Hello I am Firedancer here to do a review of your excellent poem.
First of might I say that this is a very descriptive and amazing poem considering on how long it took you? Two minutes is way to little for me to even come up with an idea, much less to hold and elaborate on it. The way that you thought up this in such a quick fashion is proof that you have creativity for sure.
I liked how you portrayed the night sky as a black piece of cloth and described as being delicate.
Yet I didn’t care when I was swept away
by the awe of the waking universe, rustled
by the shivering leaves of a pale
summer morning that draped trees in naked strands
of incandescent lacewing filaments of light. Okay this whole little stanza is amazing.

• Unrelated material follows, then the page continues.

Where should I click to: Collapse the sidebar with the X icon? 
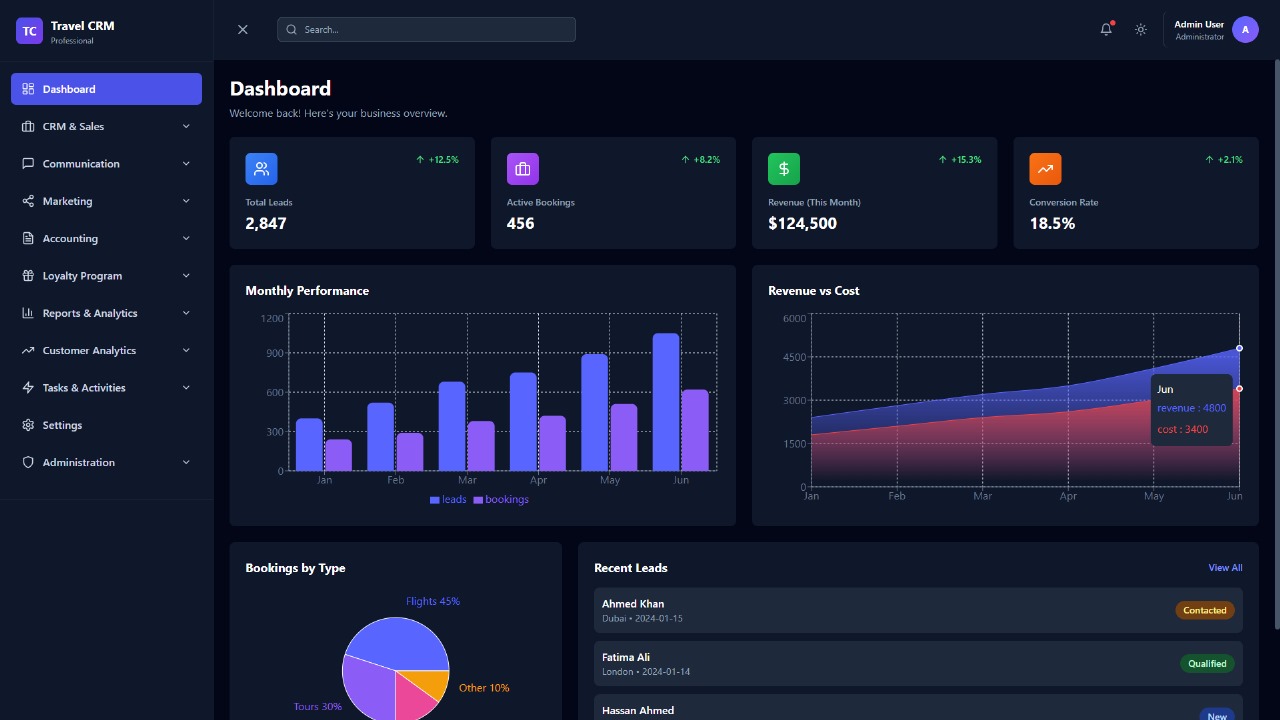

Amazing and beautiful imagery. Very beautiful words to describe a summer morning.
I like how you fit the uncaring personality of youth. The time when we were all unconcerned by our looks and just reveled in the awe of youth, and "how the glory
of the world was what was more a phenomenon
than I could ever procreate before my own
unsatisfied eyes, doubled in the mirror."
Some people who do free verse take it as an excuse to be lazy and just scribble stuff down and usually I don't like it when they do that. You however, used very beautiful metaphors and imagery to efficiently and expertly convey your meaning into this poem.
Keep up the good work and keep writing for sure!